* **Work to be completed**:
If a line in the entries contains the word "Image", list it.
Start of Record extracts
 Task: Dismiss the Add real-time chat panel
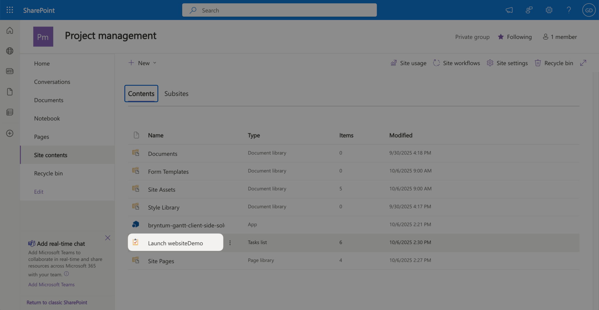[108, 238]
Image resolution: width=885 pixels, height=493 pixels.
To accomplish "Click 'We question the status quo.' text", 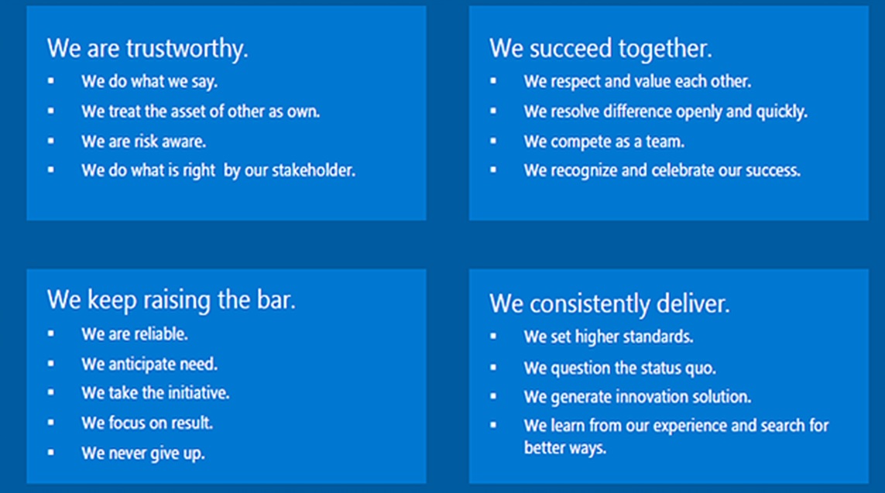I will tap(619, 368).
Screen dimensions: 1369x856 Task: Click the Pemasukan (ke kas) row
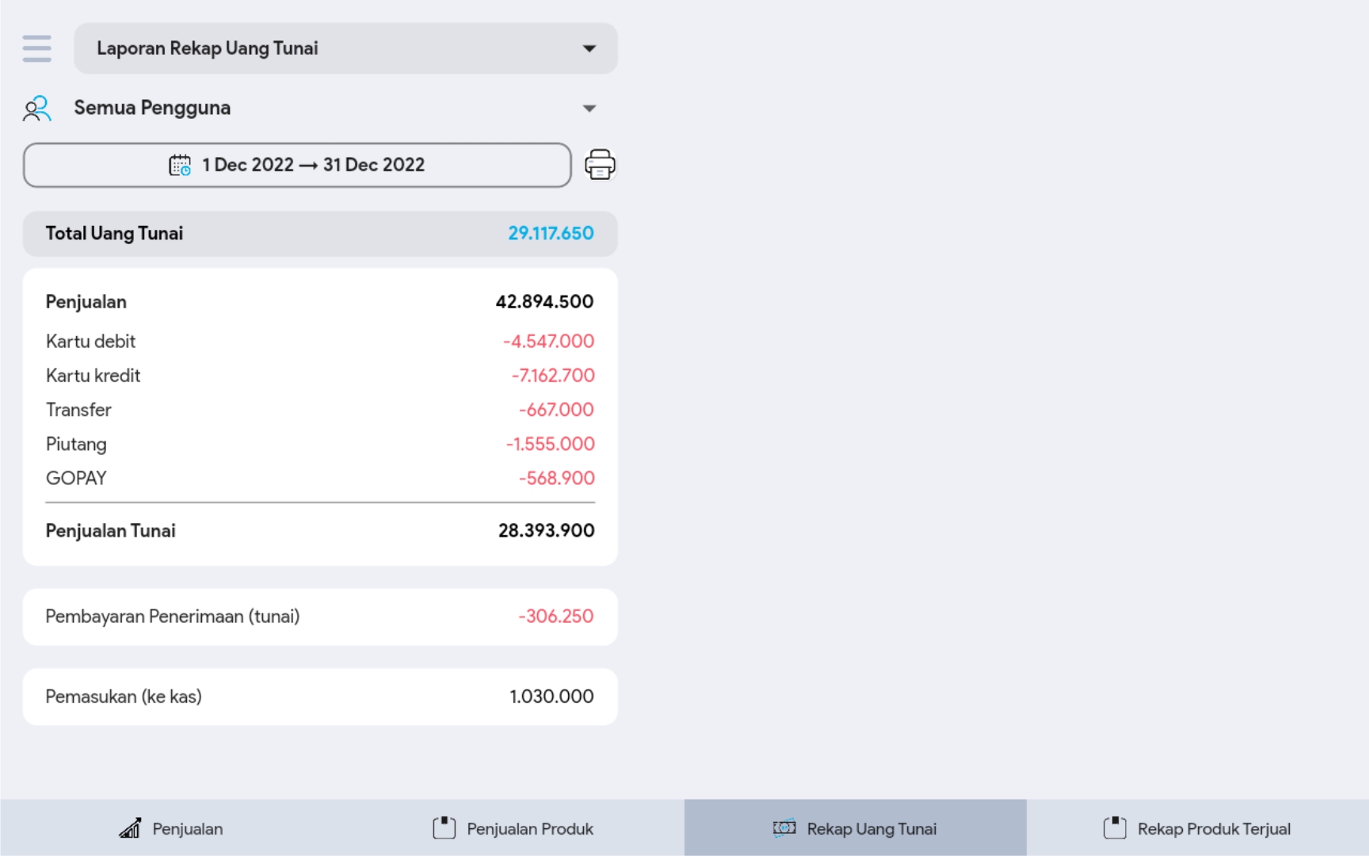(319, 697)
End of Record extracts
Start of Record extracts
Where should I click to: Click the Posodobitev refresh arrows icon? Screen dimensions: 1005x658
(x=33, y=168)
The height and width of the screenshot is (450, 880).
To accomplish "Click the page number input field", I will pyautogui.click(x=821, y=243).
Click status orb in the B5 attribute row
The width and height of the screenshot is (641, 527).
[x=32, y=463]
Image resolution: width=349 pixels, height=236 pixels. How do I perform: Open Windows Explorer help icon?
End of Record extracts
* **Your solution**:
Image resolution: width=885 pixels, height=493 pixels.
Image resolution: width=349 pixels, height=236 pixels. How do I perform: Open Windows Explorer help icon?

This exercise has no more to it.